Written by Emily Chian

Photo sourced from Joffers951

Toronto_Falun_Gong_Exercises_6.jpg

Almost a month and a half of social isolation has passed and may continue for some time into the future, yet all this time indoors is a great opportunity to take things slow and learn something new. If you are experiencing stress, boredom, or cabin fever, I encourage you to try meditation. 

Benefits of Meditation

Meditation helps clear the mind and calm your body. It relieves stress and increases energy and vitality. It trains your mind to focus and teaches you to stay peaceful in any environment; whether it be at school, work, or home.

It helps improve memory, productivity, and creativity.  It can also help manage  mental health issues, such as depression or anxiety. As you advance in your meditation practice, you will develop a deep sense of spirit and self. I recommend starting with a practice called Falun Dafa (Gong) because its exercises are gentle and easy to learn.

What is Falun Dafa (Gong)?

Falun Dafa is an ancient meditation practice that originated in China. There are five slow-moving exercises, aimed at improving the mind, body, and spirit. Many learn Falun Dafa for its health benefits. The practice and its teachings are based on three peaceful principles: truthfulness, compassion, and forbearance.

Despite Falun Dafa being a  unique high-level Qigong practice with, there is no special technique or skill required, and anyone can learn it. Many people have experienced (either spiritually and/or physically) the great benefits the practice.

Falun Dafa is now practiced in over 100 countries around the world. However, it is banned in China. On July 20th  1999, the Chinese government began an unlawful arresting and persecution of Falun Dafa practitioners, after it confirmed the number of practitioners exceeded its communist party members (60 million). Notably, the Chinese Communist Party (CCP) holds a long history of suppression and abusive political campaigns. Its stance against freedom of belief, speech, and conscience, continues to run firmly today. Information and stories about the persecution are found on https://faluninfo.net.

 The Sitting Exercise 

Here are the steps for the sitting exercise if you want to try meditation. 
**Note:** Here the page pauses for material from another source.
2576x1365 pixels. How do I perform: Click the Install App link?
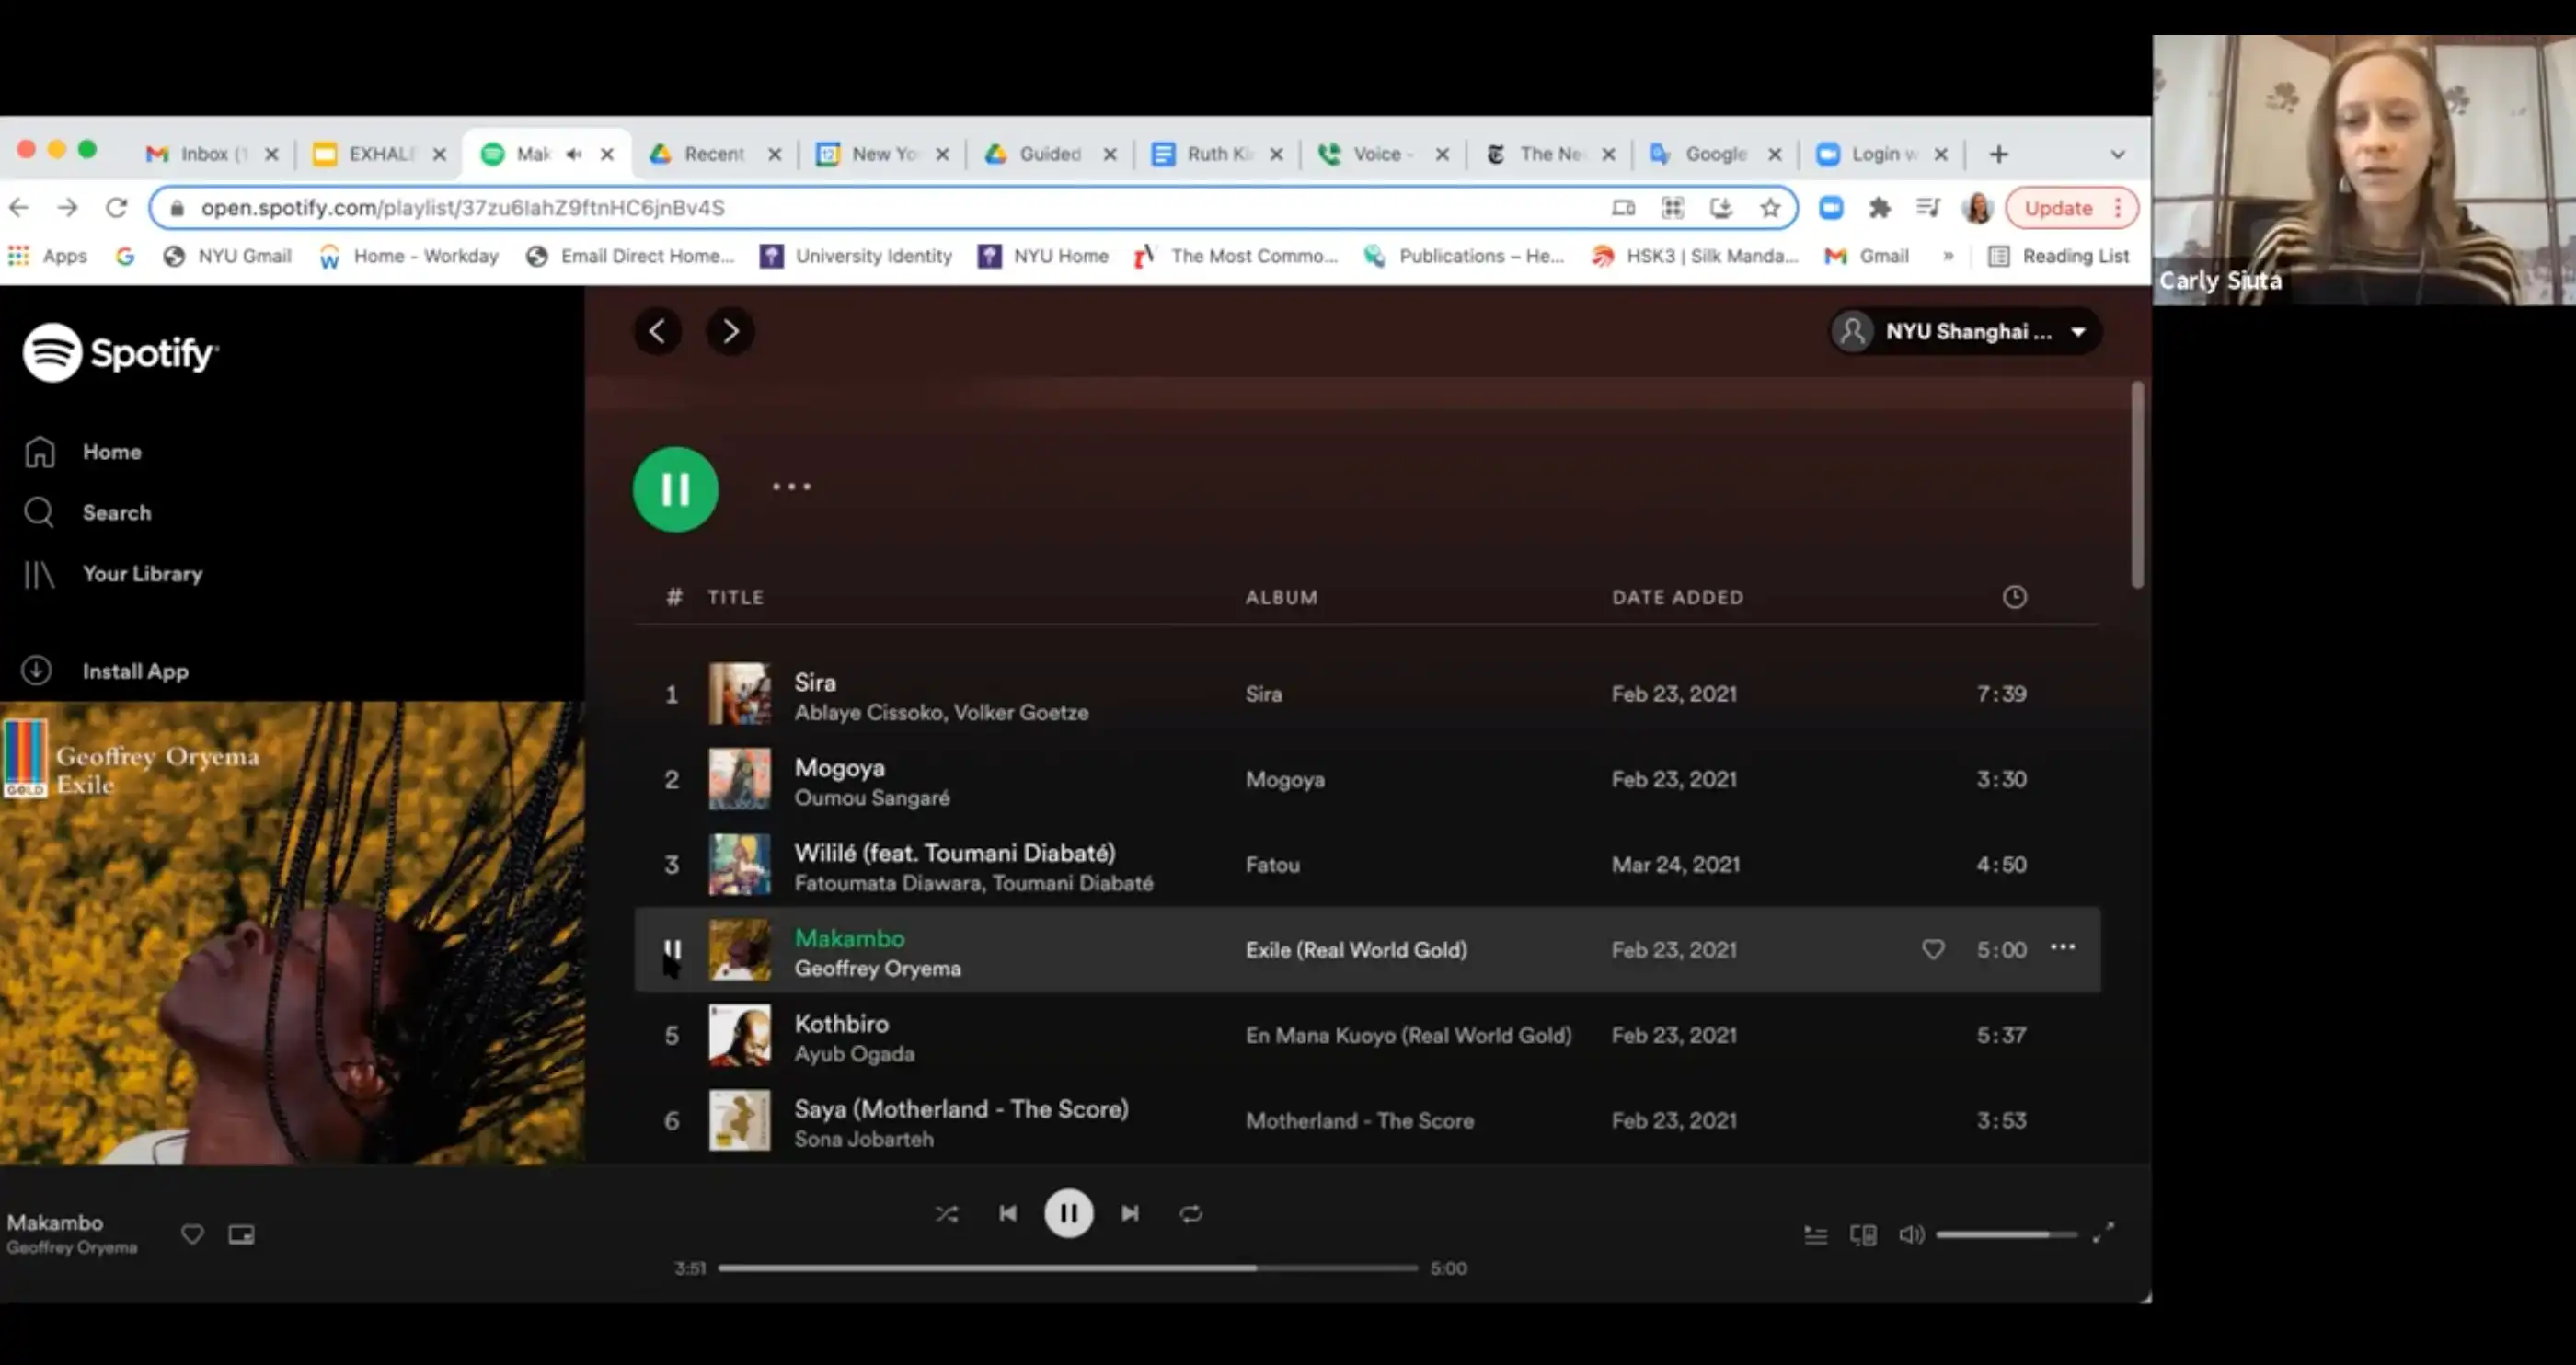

First, make sure your surroundings are quiet and free from distractions. You can sit anywhere but preferably a clean floor (on a mat or sofa). Sit with your feet crossed with one leg on top of the other. This is called the lotus position. If it hurts to keep them up, don’t worry, you can put them down. But through practice, you should gradually keep them up.  
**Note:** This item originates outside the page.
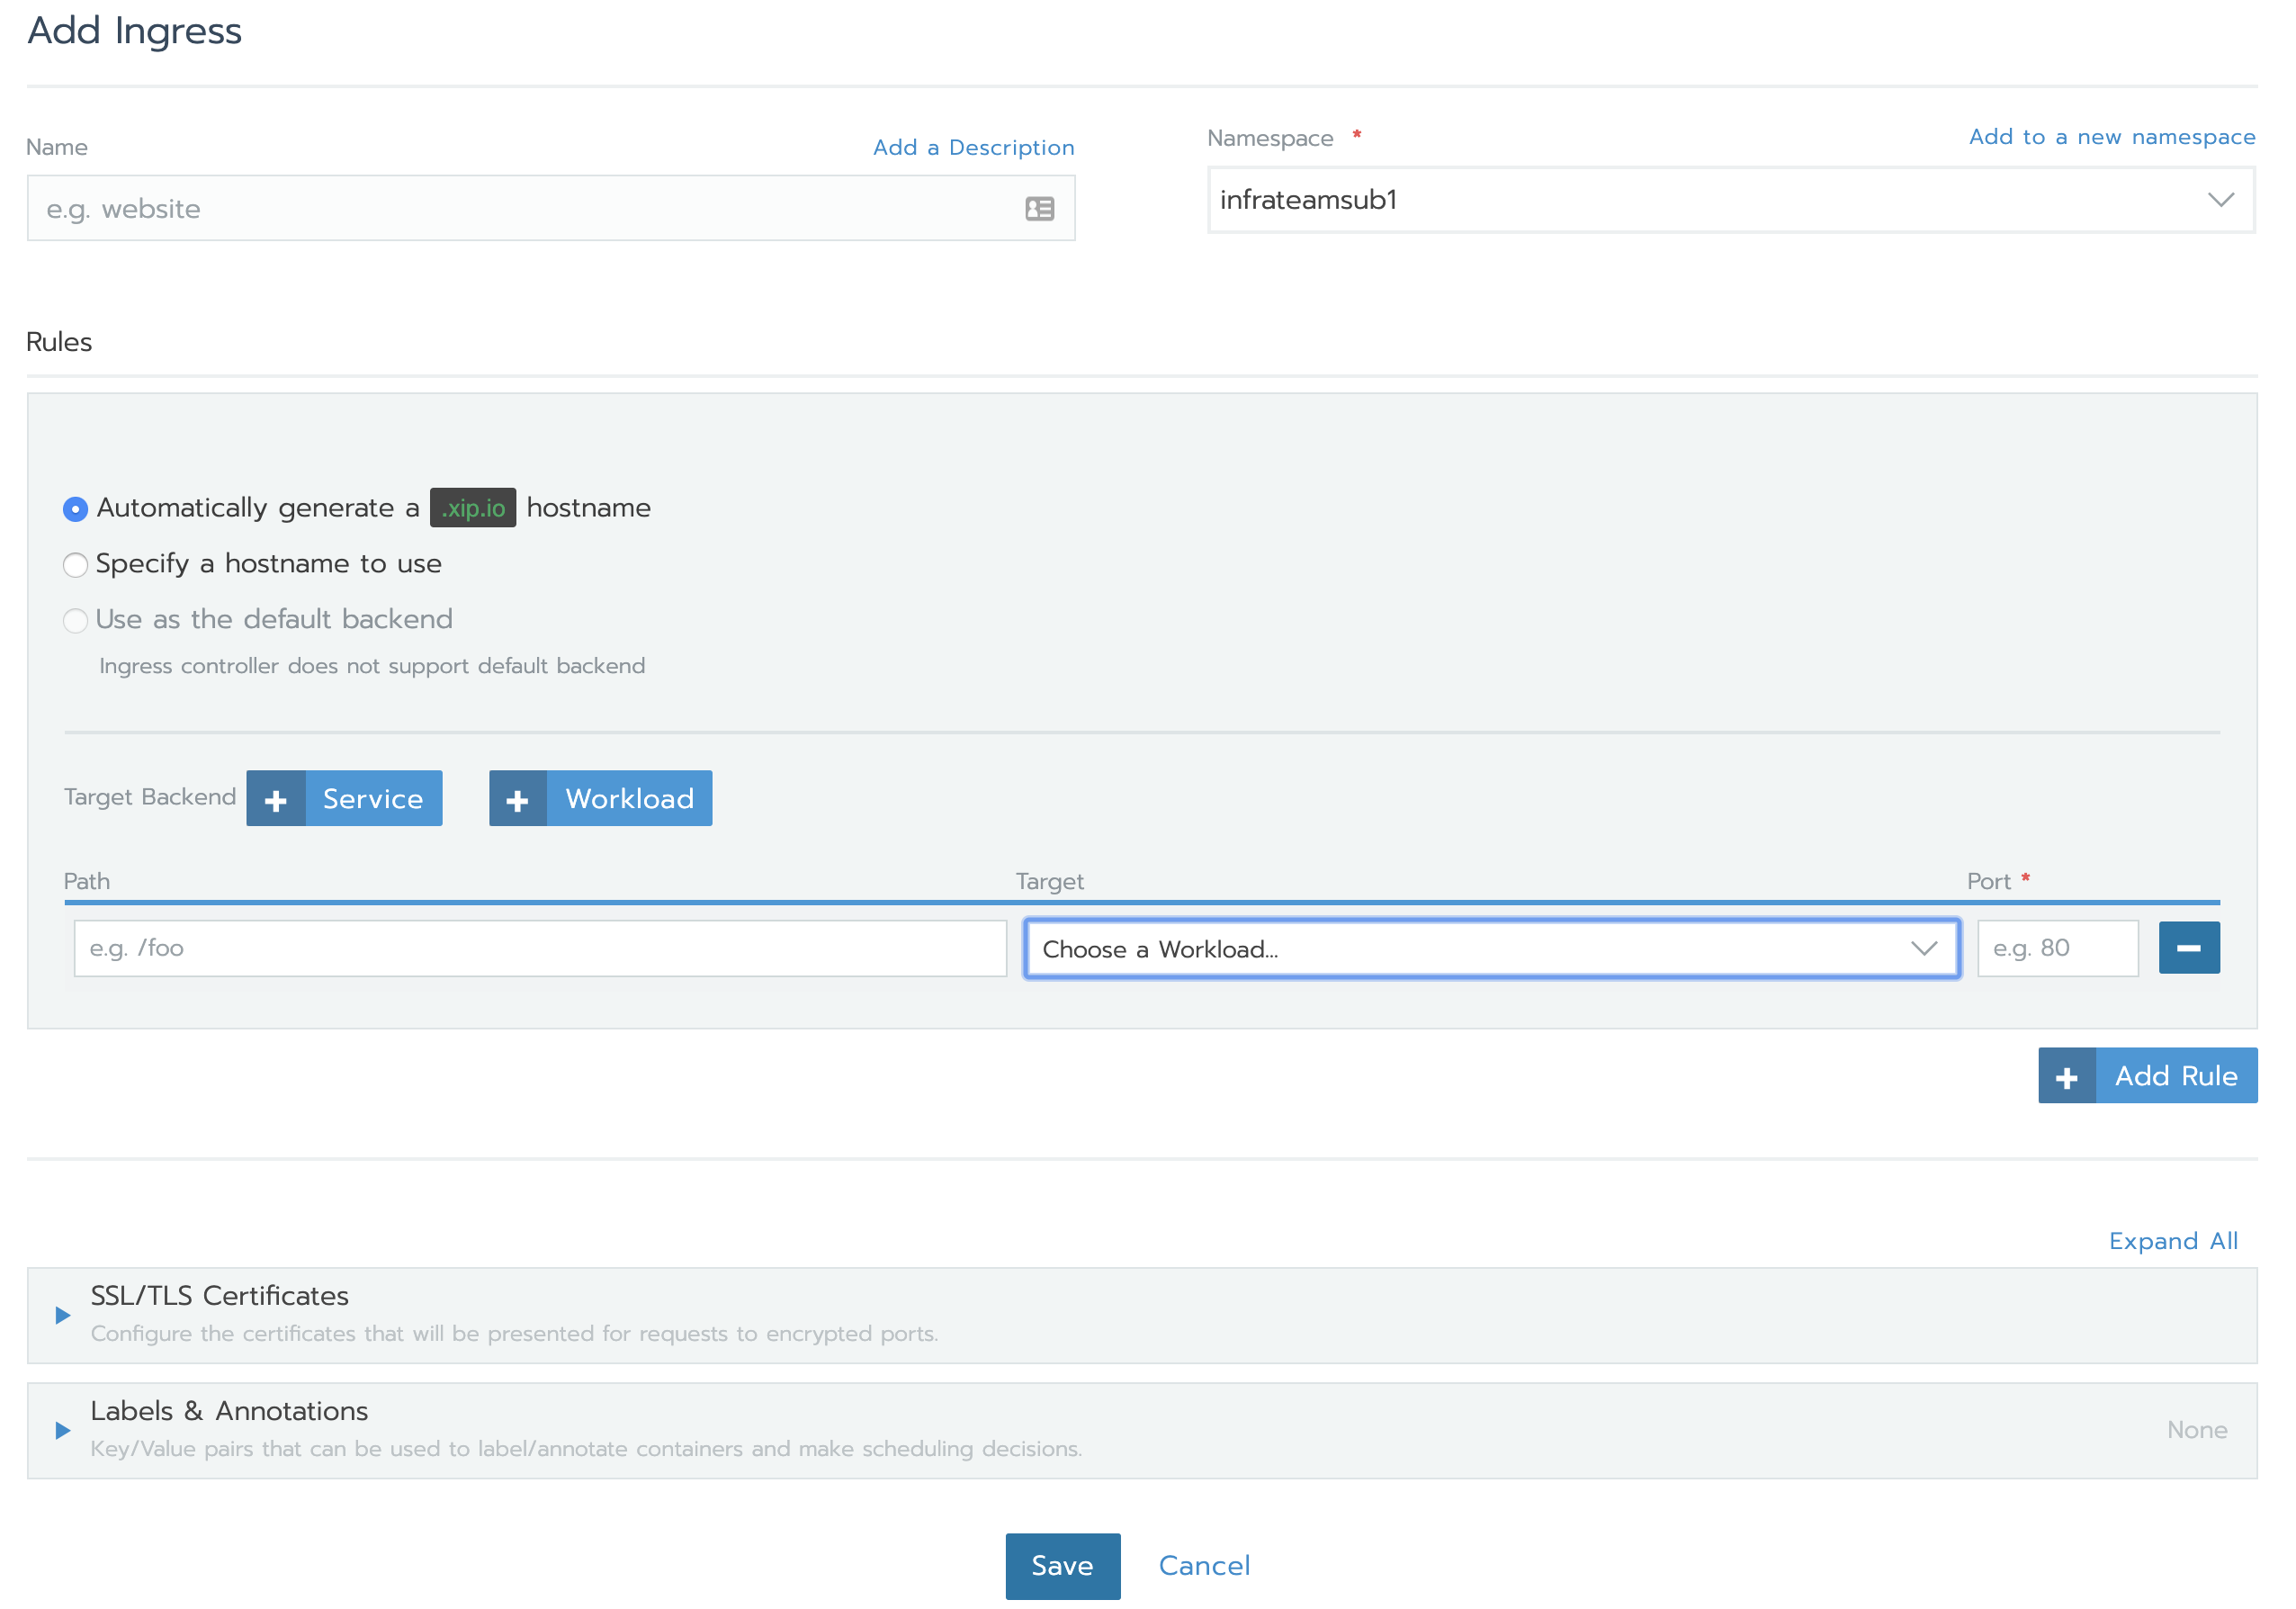Click Add a Description link
This screenshot has height=1609, width=2296.
click(973, 148)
Now, relax your mind. Ideally, you should not think about anything. You can think about filling yourself with compassion if you want. In the beginning, it can be hard to keep your mind and emotions in check, but it will come with time. 
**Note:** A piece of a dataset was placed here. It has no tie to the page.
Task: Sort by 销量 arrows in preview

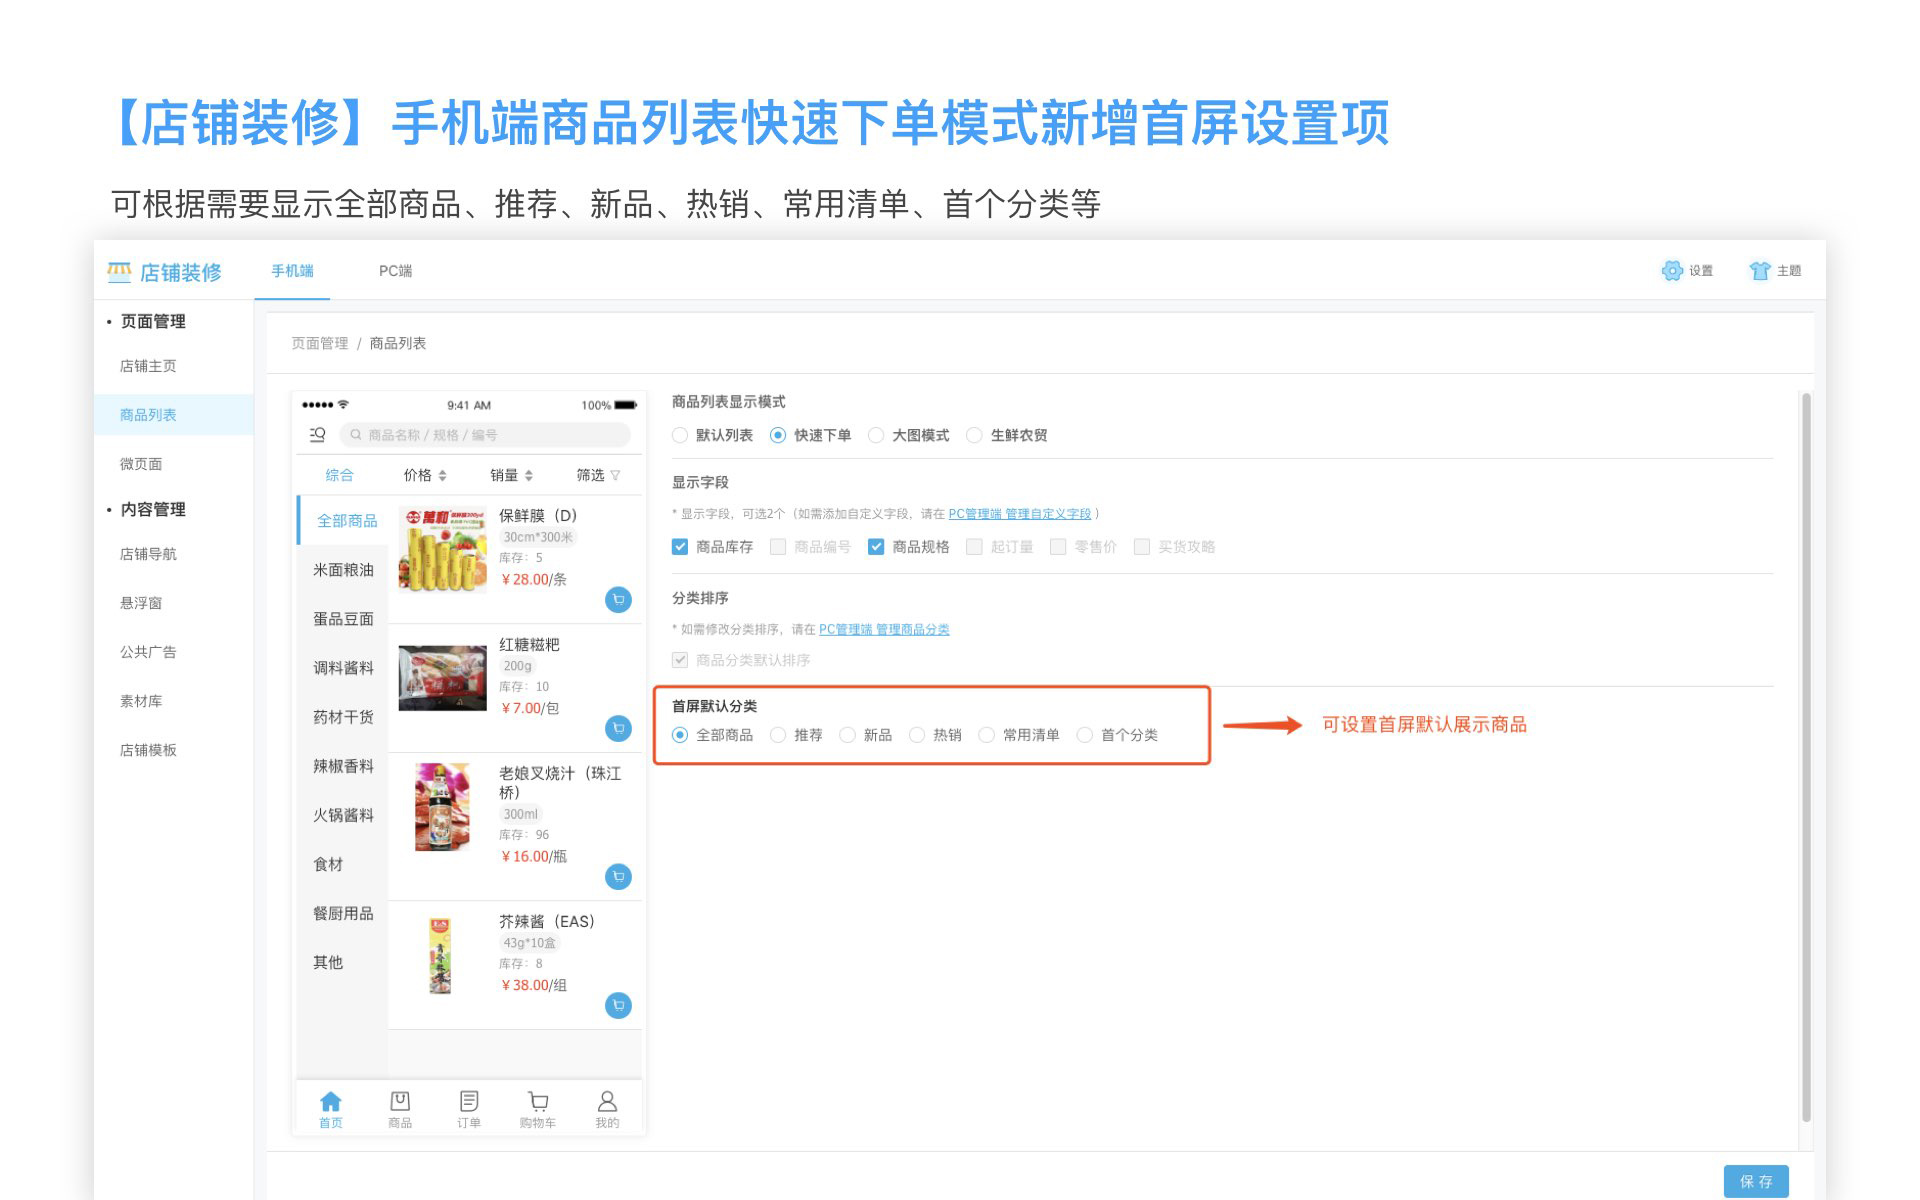Action: pos(529,476)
You will add the arm movements where you have to hold each position for a few minutes. This video has a demonstration.

https://youtu.be/5O6_FPhKoWE

Spread your arms out to the side and keep the elbows slightly bent with the palms down but horizontally erect. You can leave the middle finger slightly out if you want. Your wrists should be in level with your waist. Keep your eyes closed and back and head straight, but body relaxed. The first position is about 9 minutes long.  

Next, bring your right hand over in front of your shoulders with the palms facing down if you are female, or do the movement with your left hand if you’re male. At the same time, bring your other arm to your lap with your palms facing each other. Center your palms in front of your body and imagine you are holding a large ball. Hold for 9 minutes.

After, just switch the position of your arms with the bottom arm now being on top. Again, if your legs are starting to hurt, you can put them down. Keep in mind that tempering your mind and finding the will to work through the pain is part of the practice. The pain is only temporary (numbness varies from person to person so make sure to listen to your body), and over time, you will surely be able to sit in the full lotus position. 

For the last movement, the hands are joined on your lap. Place the right hand over the left hand if you are female, and the opposite for male. Have the thumbs touching each other. This is the longest pose and you can continue for as long as you want. Press your hands together in front of your chest whenever you finish.

As you go through the poses, listen to this music: : 

https://media.falundafa.org/media1/media/dafa/exercise/320k/exercise_05.mp3

Some struggle to keep still, keep their mind from wandering, and withstand the pain from crossing the legs. This is normal in the beginning. You are doing the exercise right when you feel like you are sitting inside an eggshell. You should try to reach a state of tranquility during the practice. 

 After meditating, hopefully you become refreshed, energetic, and renewed!

If you are curious about writings, the book for beginners is called Falun Gong by Li Hongzhi. The main text, Zhuan Falun, goes deeper into the practice’s teachings. No quick summary can tell you what this book comprises. It is a guide that teaches you the meaning of life and the universe and how to be a good person in your day-to-day life. You can find it on falundafa.org. I recommend it to everyone.